Therefore, the cultural and linguistic adaptation of the LT-VLA scale into Turkish can enable the objective assessment of disability levels in patients’ ADLs in both clinical practice and research, providing a valuable ICF-based outcome.17 The objective of this study is to evaluate the validity and reliability of the Turkish version of the LT-VLA scale to assess limitations in ADLs among lung transplant recipients.

MATERIAL AND METHODS

Study Design and Participants       

Twenty-two lung transplant recipients who were followed up at the Chest Surgery Clinic of Ankara Bilkent City Hospital were included in this cross-sectional methodological study between February 2024 and March 2025. The inclusion criteria for the study were: at least three months since LT, an acceptable level of cooperation, the ability to read and understand Turkish, an age between 18 and 70 years, and willingness to participate in the study. Patients who underwent single-LT, those unable to read or understand Turkish, and those with difficulties cooperating were excluded from the study. Only bilateral lung transplant recipients were included in the study. The primary reason for excluding single-lung transplant recipients was to ensure methodological homogeneity of the study sample and minimize potential confounding factors. Bilateral and single-lung transplant procedures may differ in terms of postoperative physiological capacity, complication profiles, and long-term functional outcomes. Therefore, in this validation study that evaluated the psychometric properties of the LT-VLA scale, a homogeneous patient group (bilateral lung transplant recipients) was preferred to avoid potential confounding from different functional and symptomatic profiles associated with transplant type that could affect scale performance and validity coefficients. The study was approved by the Ankara Bilkent City Hospital No. 1 Clinical Research Ethics Committee (date: 29.11.2023, approval number: E1-23-4215). The scope and purpose of the study were explained, and written informed consent forms were obtained from all participants.

Sample Size Calculation

The sample size calculation was performed based on the number of items and the minimum acceptable and expected values of Cronbach’s a to achieve power (1-b) = 80% using a sample-size calculator for reliability studies.18 Therefore, the minimum required sample size was 20. Finally, we were able to reach 22 patients with LT.

Data Collection Tools

All questionnaires and scales were administered during clinical follow-up visits by a researcher using face-to-face interviews, and participants’ verbal responses were recorded.

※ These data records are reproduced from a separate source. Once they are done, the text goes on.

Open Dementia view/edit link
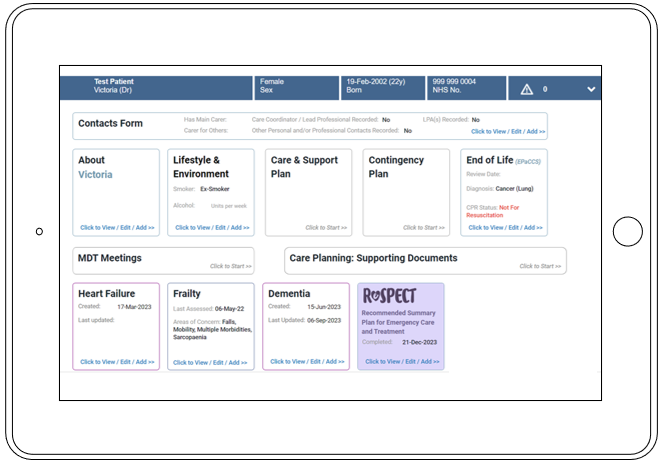 click(307, 362)
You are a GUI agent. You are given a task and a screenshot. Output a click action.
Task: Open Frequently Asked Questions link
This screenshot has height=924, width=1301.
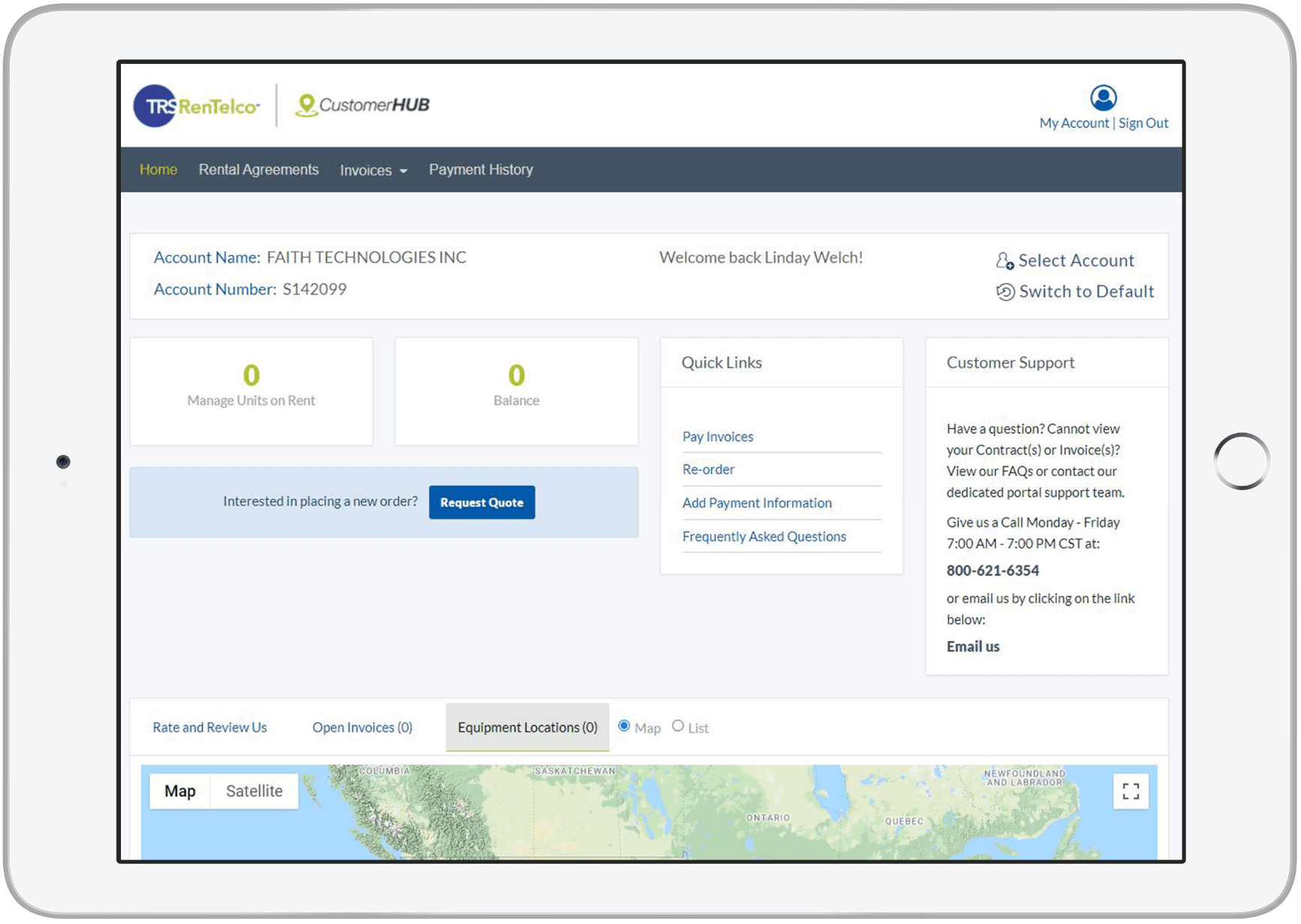[764, 536]
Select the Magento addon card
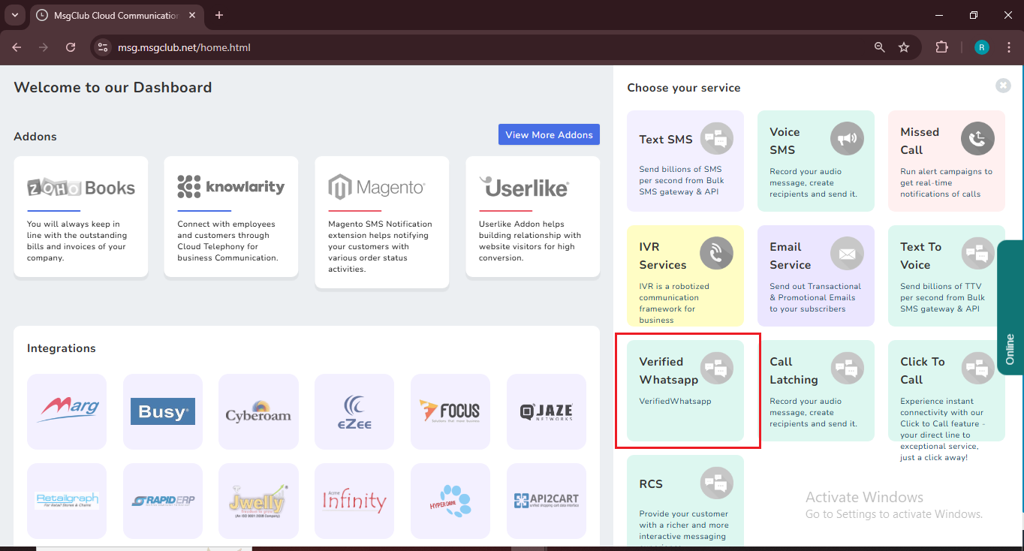Screen dimensions: 1024x551 point(381,221)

Sociodemographic and Clinical Data

The sociodemographic, physical and clinical data, including age, body mass index, the presence of supplemental oxygen support, smoking history, education level, and last lung function test results were recorded for all patients. The assesment data were through face-to-face inter-views with patients during routine follow-up visits.

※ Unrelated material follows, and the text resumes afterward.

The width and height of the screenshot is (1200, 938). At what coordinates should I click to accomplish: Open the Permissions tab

The Lung Transplantation Specific Valued Living Activities Scale

The LT-VLA scale, developed by Singer et al.12, is a brief, valid, and practical-to-administer disease-specific assessment tool designed to determine limitations in ADLs among lung transplant candidates and recipients. This tool assesses levels of disability in three domains: obligatory (e.g., self-care), committed (e.g., work), and discretionary (e.g., social activities). Participants rate the difficulty of performing each activity on a 4-point Likert scale (0 = no difficulty; 3 = unable to perform). They also have the option to mark items as “does not apply”. The LT-VLA scale produces three summary scores: mean difficulty, proportion of activities affected, and proportion of activities not applicable.12 The LT-VLA scale generates three summary scores to assess disability severity: Ⅰ) mean difficulty score (range: 0–3), calculated as the sum of item scores divided by total items rated, where scores near 0 indicate minimal disability (activities performed easily), 1.5–2 reflect moderate disability (significant difficulty), and scores approaching 3 denote severe disability (inability to perform activities); Ⅱ) percentage of affected activities, derived from the proportion of items scored ≥1 (any difficulty), with 0–30% indicating mild disability (limited impact), 50–80% moderate-severe disability (broad limitations), and 100% universal difficulty; Ⅲ) percentage of unable-to-perform activities, based on items scored = 3 (unable to perform), where 0–10% suggests minimal functional loss, 20–50% significant limitations (including basic activities), and >50% profound disability. These metrics collectively quantify disability progression and post-transplant recovery, as validated in the original study.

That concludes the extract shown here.